* **REQUIRED WORK**:
Can you retype all of the data below line for line, without changing anything and without including the pictures?

━━━━━━

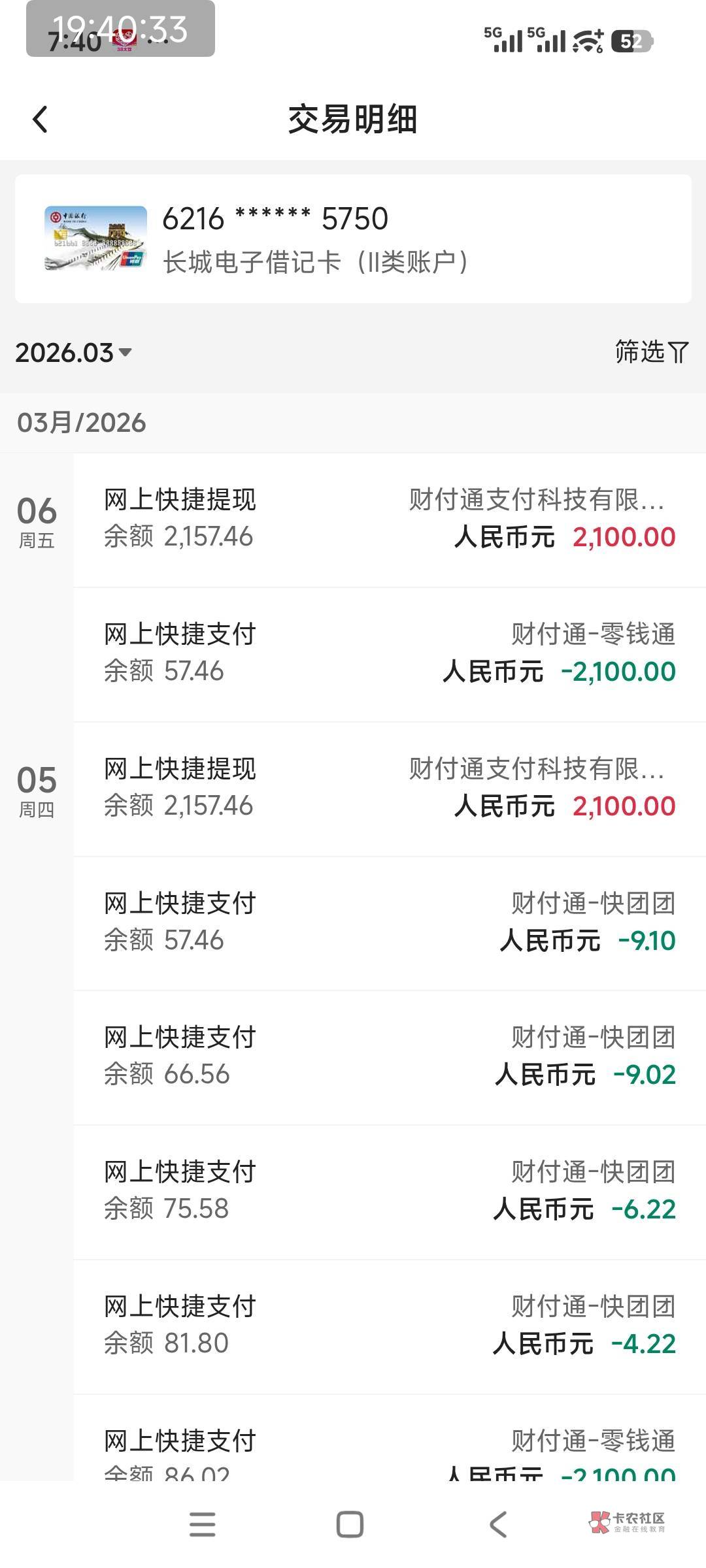
Task: Tap the Android recent apps menu icon
Action: (202, 1524)
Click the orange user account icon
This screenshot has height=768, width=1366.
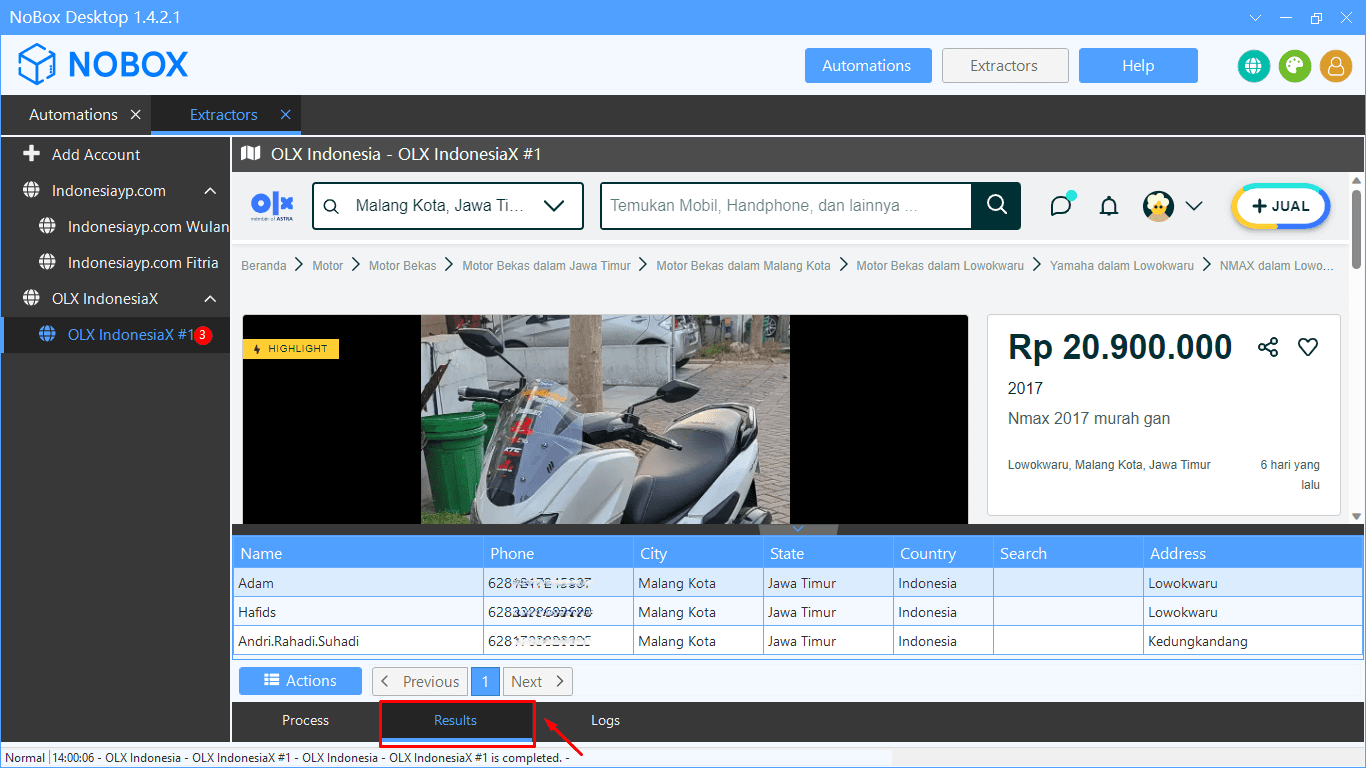(1335, 65)
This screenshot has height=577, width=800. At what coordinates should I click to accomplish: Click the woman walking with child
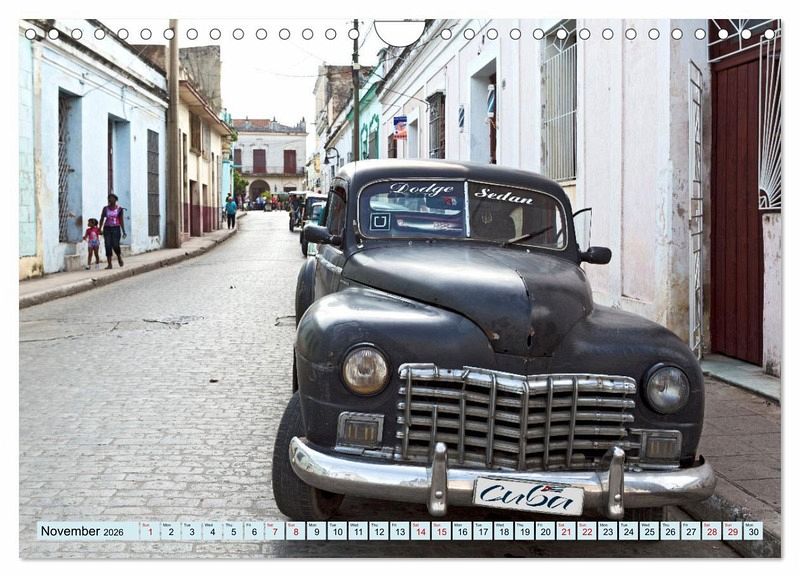[x=112, y=231]

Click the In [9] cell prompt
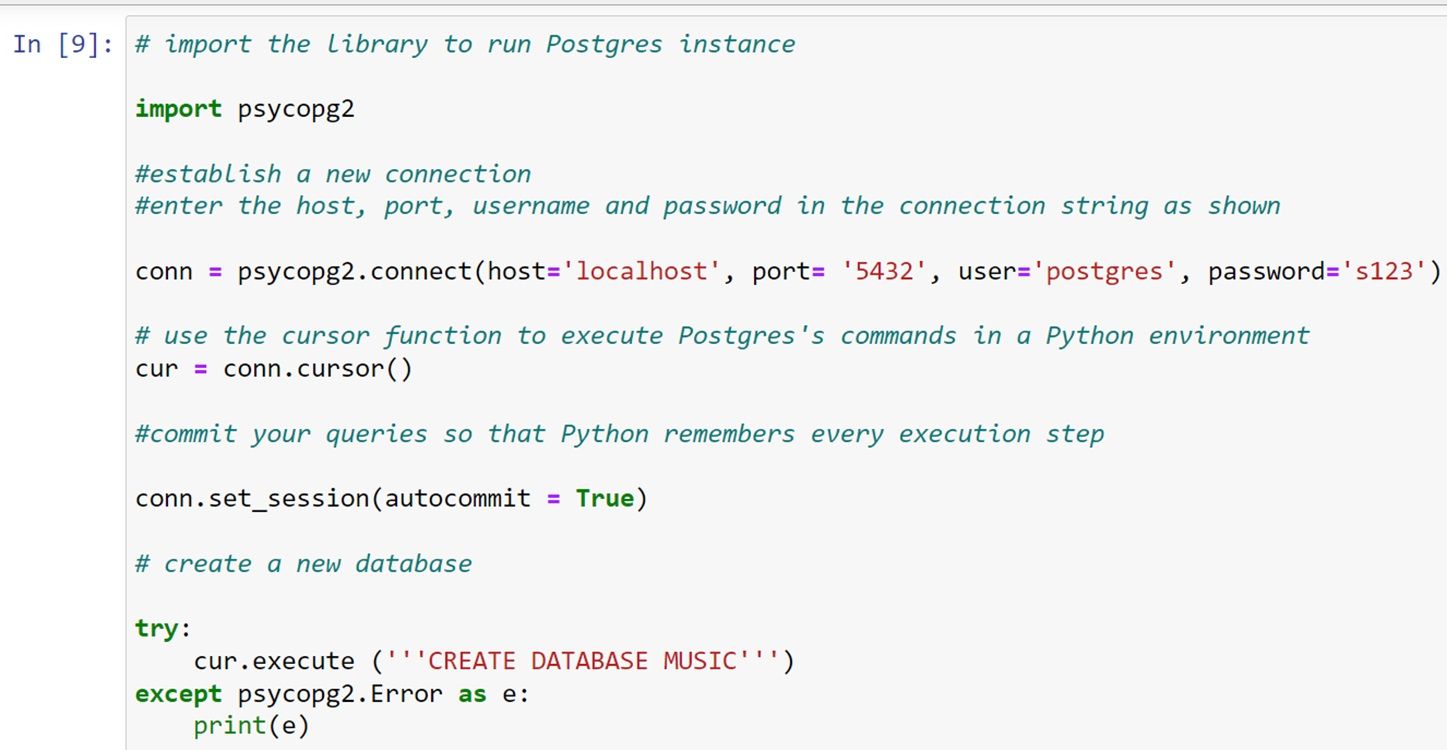[x=60, y=44]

━━━━━━

* **WORKED SOLUTION**:
Task: Tap the Android recent apps menu icon
Action: (202, 1524)
Click the orange user account icon
This screenshot has height=768, width=1366.
(1335, 65)
This screenshot has height=577, width=800. At what coordinates should I click to accomplish: Click the woman walking with child
[x=112, y=231]

Click the In [9] cell prompt
[x=60, y=44]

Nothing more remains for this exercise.